▸ Work order: Using the material below, print the line that contains "Identify the click", the line that contains "Fordítás (42, 329)", and every line in between, exactly and nothing else.

▸ Records provided:
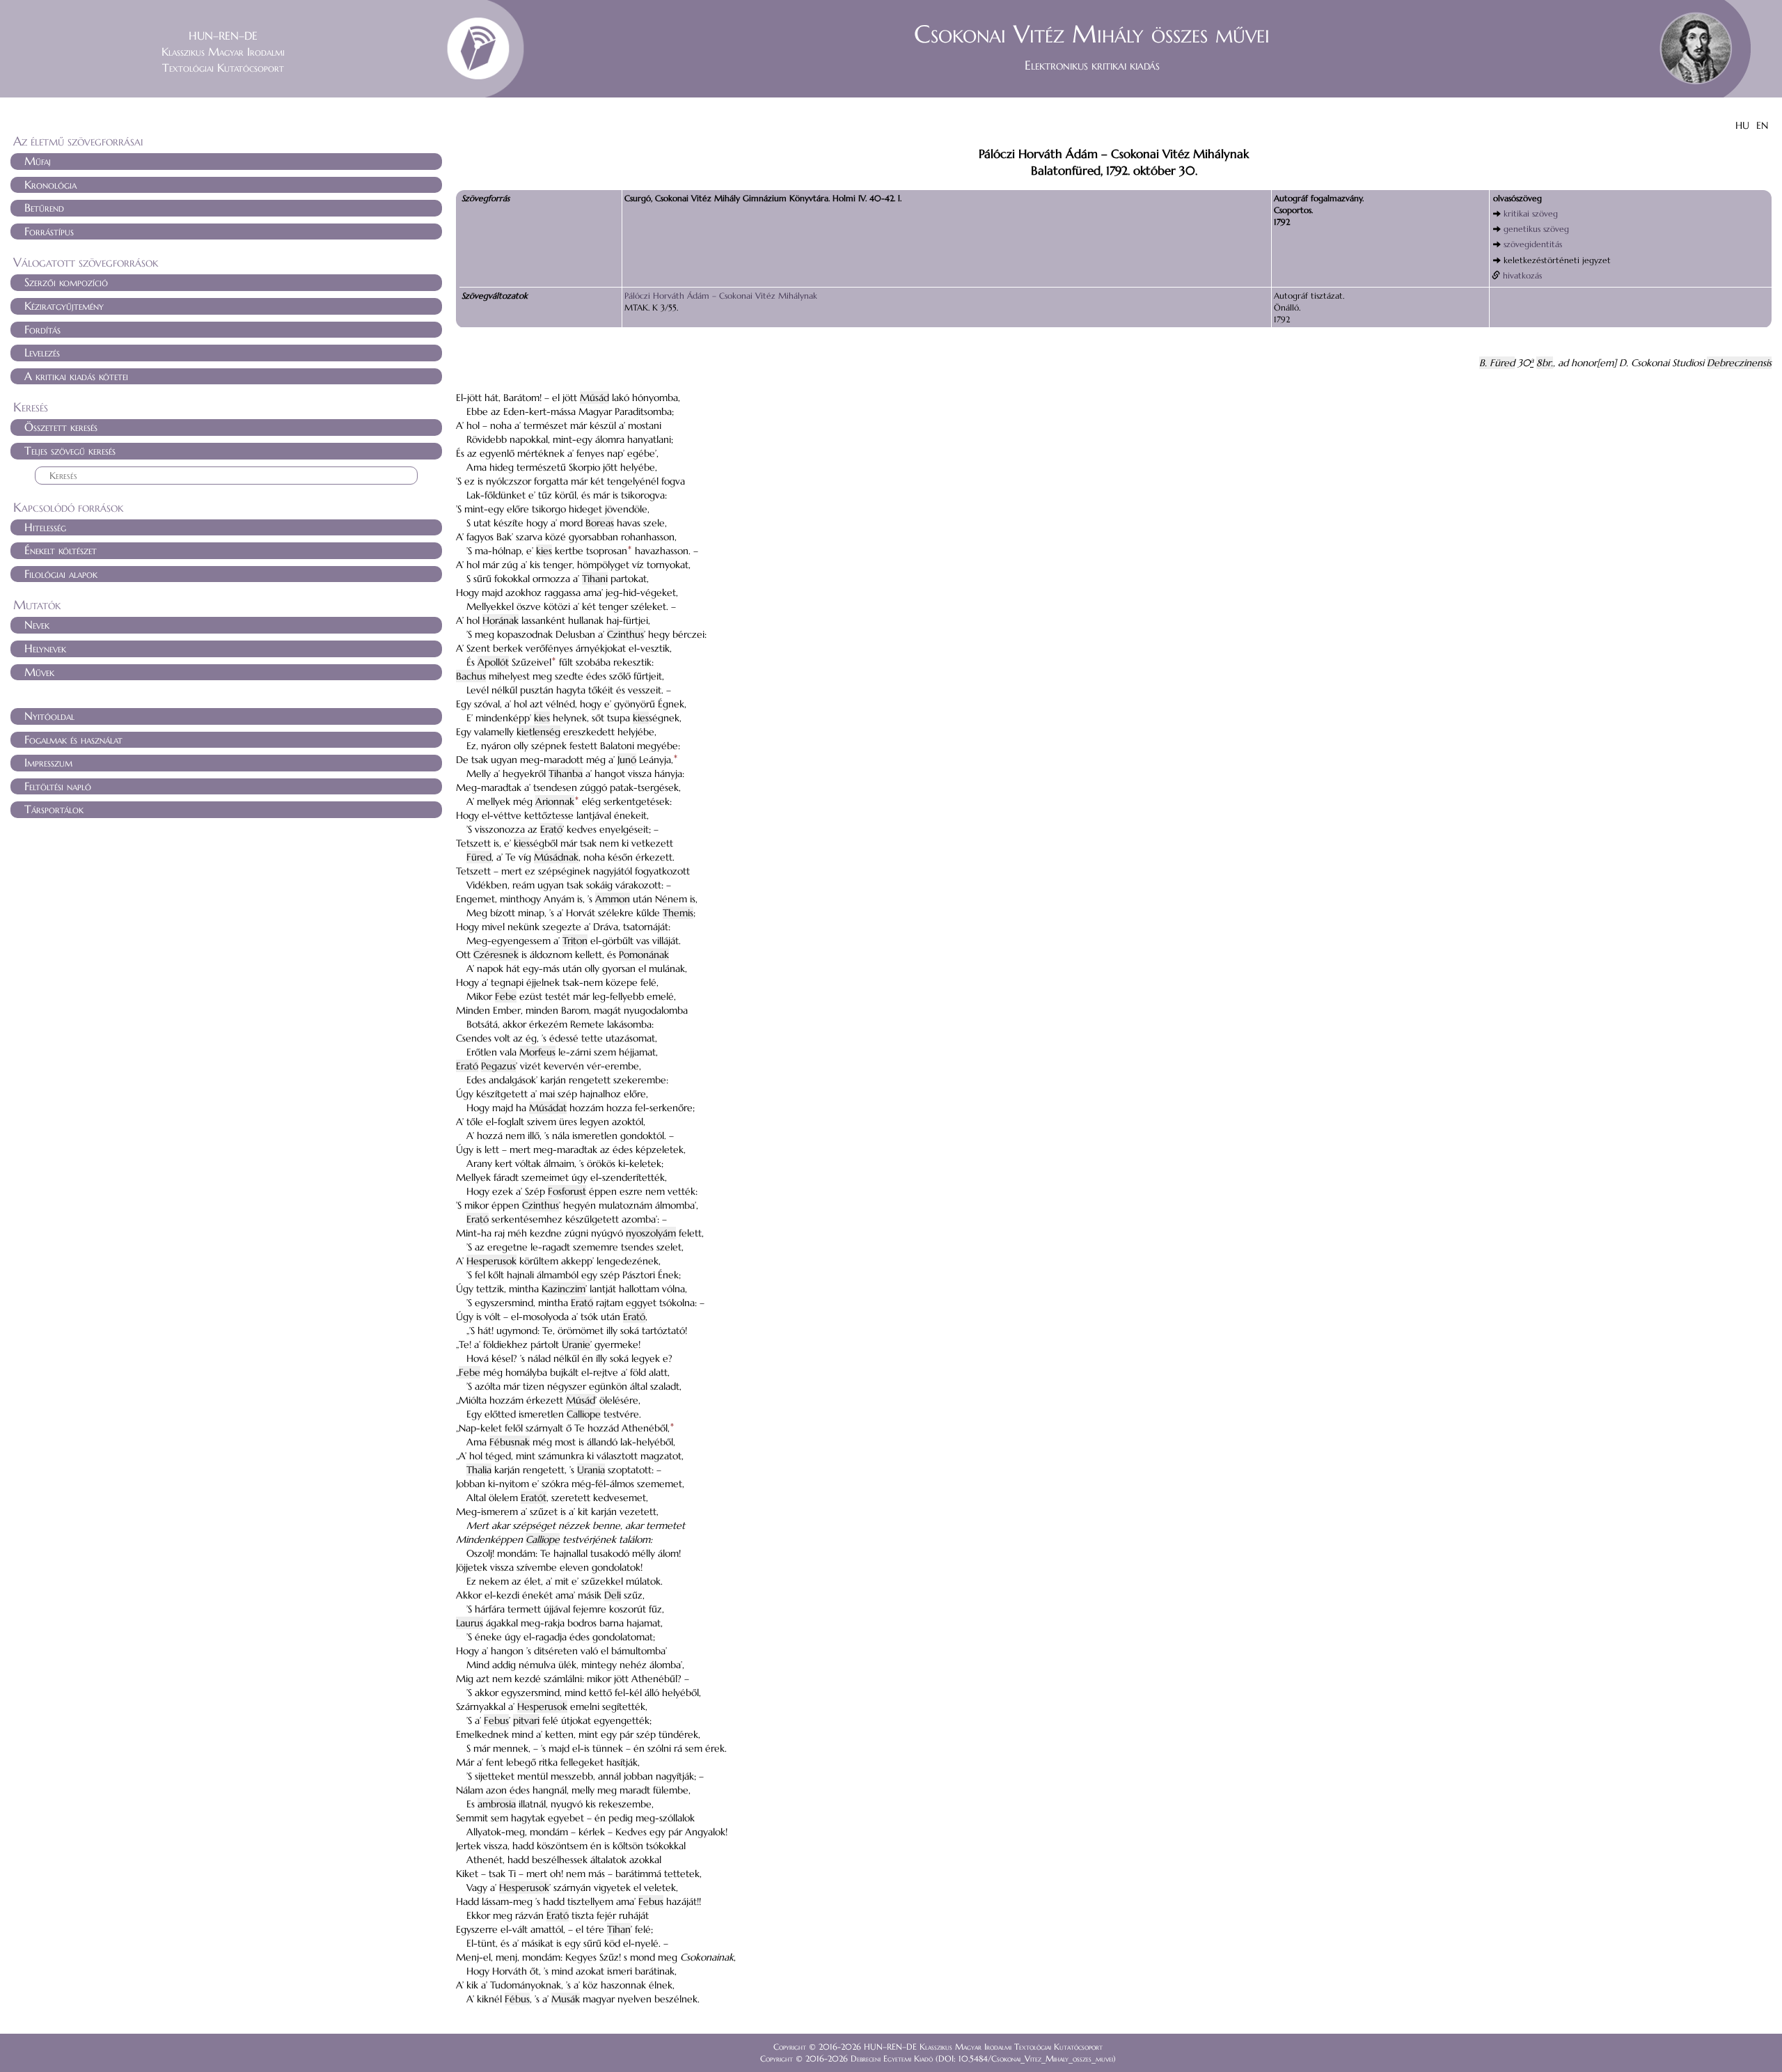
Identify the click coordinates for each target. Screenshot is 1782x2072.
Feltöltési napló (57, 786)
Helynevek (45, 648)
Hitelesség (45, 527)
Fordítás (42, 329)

* * *

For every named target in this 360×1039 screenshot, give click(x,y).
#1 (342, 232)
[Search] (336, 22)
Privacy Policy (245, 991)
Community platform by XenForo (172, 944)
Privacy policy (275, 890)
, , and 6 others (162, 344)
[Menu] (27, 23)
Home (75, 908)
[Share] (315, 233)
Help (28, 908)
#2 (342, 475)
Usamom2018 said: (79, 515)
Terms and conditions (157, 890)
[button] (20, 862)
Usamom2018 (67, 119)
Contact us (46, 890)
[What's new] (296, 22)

==

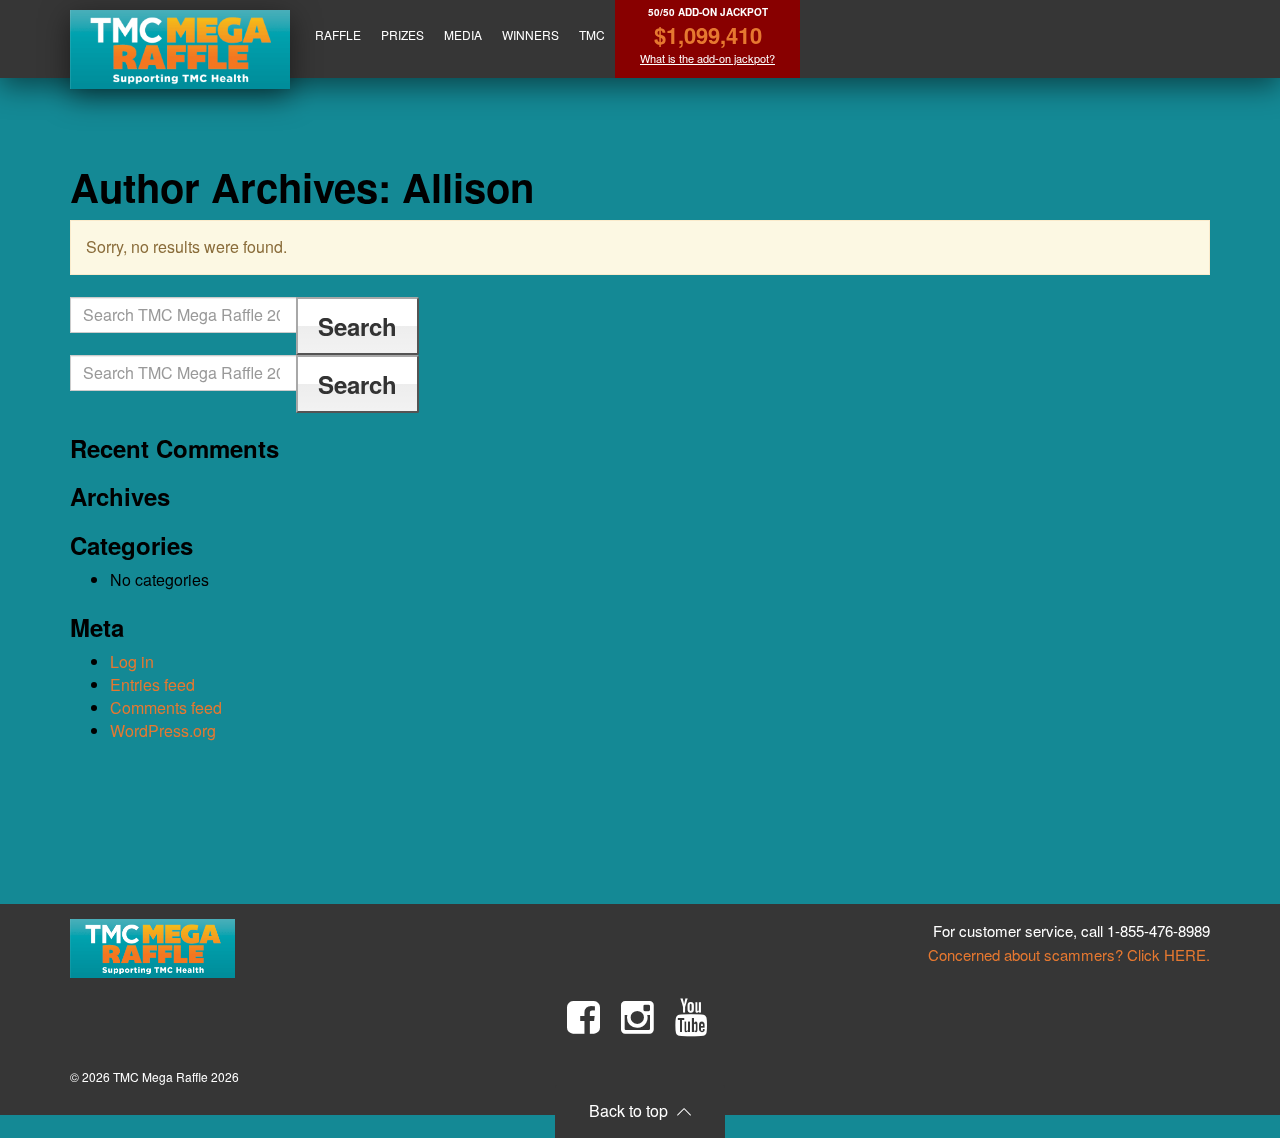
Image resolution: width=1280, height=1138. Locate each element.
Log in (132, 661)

▸ Solution to the problem:
Identify the click coordinates for each target. Screenshot is 1782x2072.
Feltöltési napló (57, 786)
Helynevek (45, 648)
Hitelesség (45, 527)
Fordítás (42, 329)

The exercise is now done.